Bis zum Schluss der Ausbildung macht sich also die soziale Herkunft bemerkbar – zudem ebenfalls beim Übergang in den Beruf. Arbeiterkinder machen unsichere Berufsaussichten stärker zu schaffen. Sie können auf weniger Unterstützung aus ihrem sozialen Milieu beim Übergang auf den Arbeitsmarkt hoffen.
Unsicherheit bremst die Studienmotivation und erschwert die Identifikation mit dem Fach. Darum sind Hilfen der Hochschulen (besondere Beratung) beim Übergang in den Beruf nötig. Angesichts der Probleme halten die Autoren der HBS-Studie mehr Anstrengungen für Chancengleichheit an den Hochschulen für nötig. Sie regen analog zum Gender-Mainstreaming ein Social-Mainstreaming an den Unis und Fachhochschulen an.

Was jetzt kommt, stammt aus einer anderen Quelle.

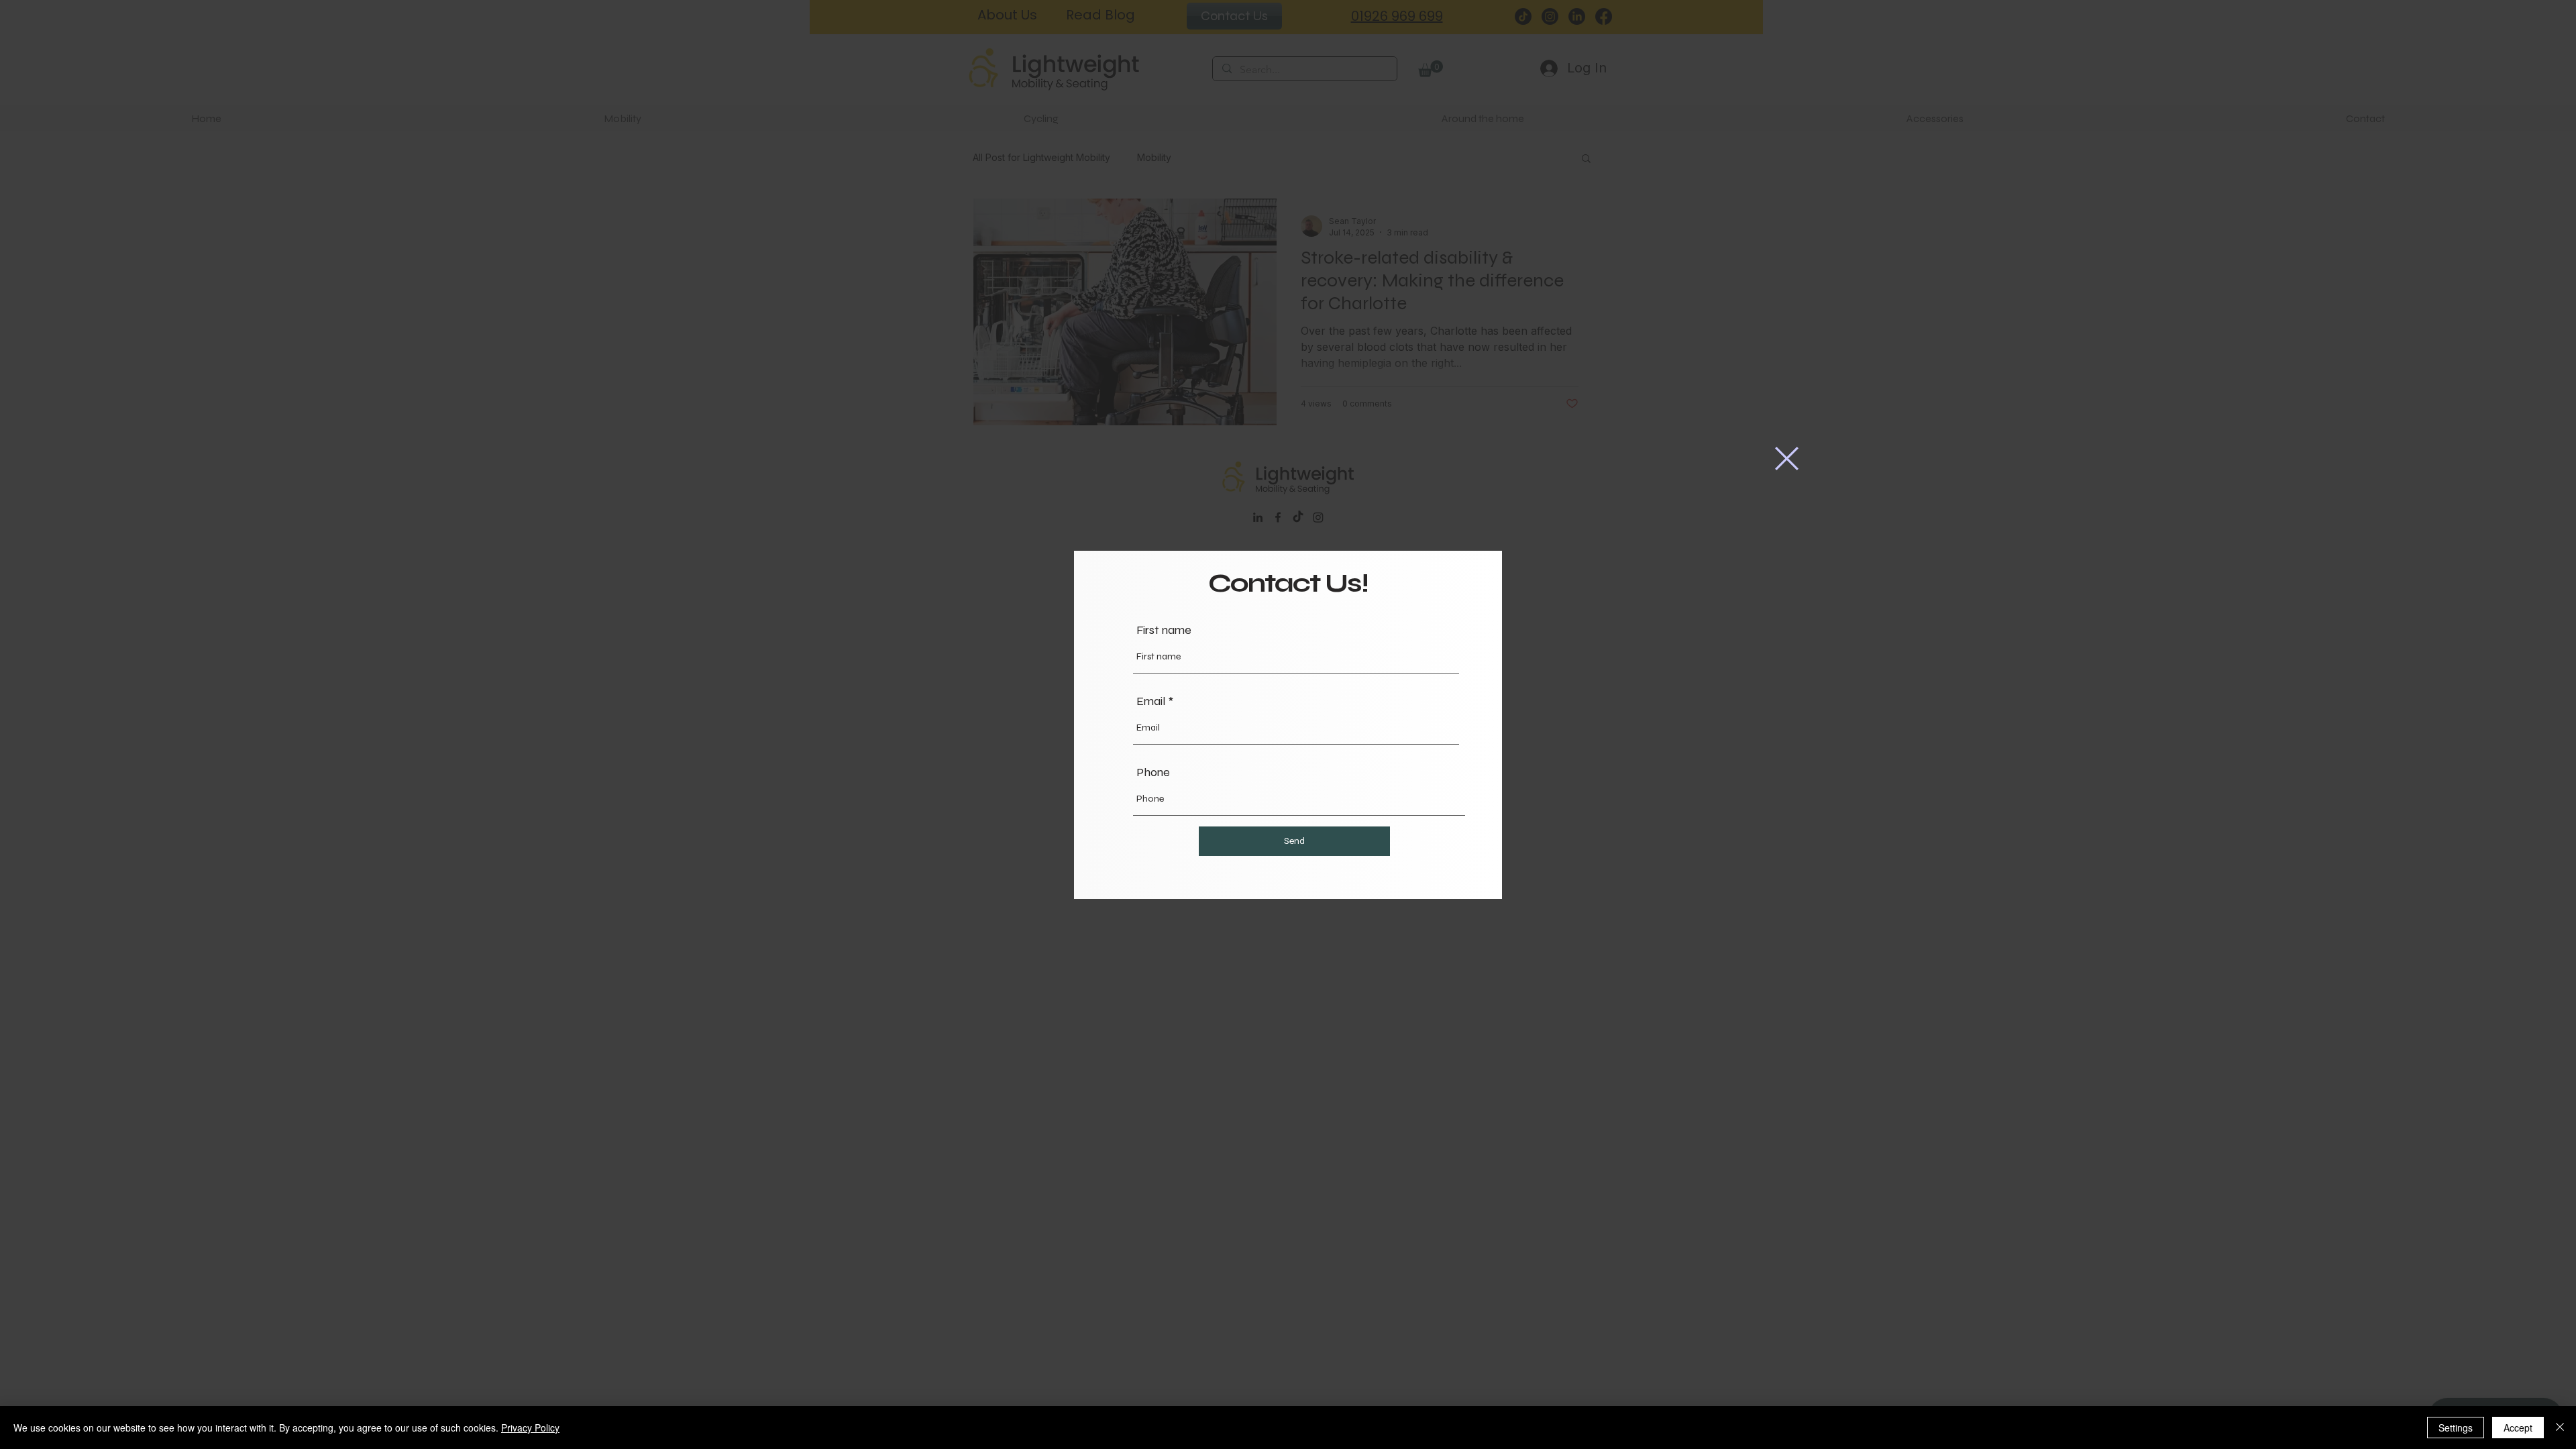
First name (1163, 630)
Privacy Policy (530, 1427)
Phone (1153, 772)
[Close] (2560, 1427)
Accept (2518, 1427)
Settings (2455, 1427)
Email (1150, 701)
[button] (1787, 458)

Fazit - Duales Studium als guter Mittelweg
Ja, ArbeiterKind.de macht eine tolle Arbeit. Schlechte Bildungschancen wegen der Herkunft glaubten wir als überwunden. Dem ist aber nicht so. Für Arbeiterkinder ist es immer noch schwer an Hochschulen. Gut ist, dass die Wirtschaft und Hochschulen einen neuen Weg aufgemacht hat: Mit dem dualen Studium, haben Jugendliche eine Chance, praxisnah erfolgreich im Betrieb zu starten. Berufsausbildung und Studium zu verbinden, das kommt bei Arbeiterkindern gut an. Inzwischen gibt es 122.000 dual Studierende in 2.000 Bildungsgängen.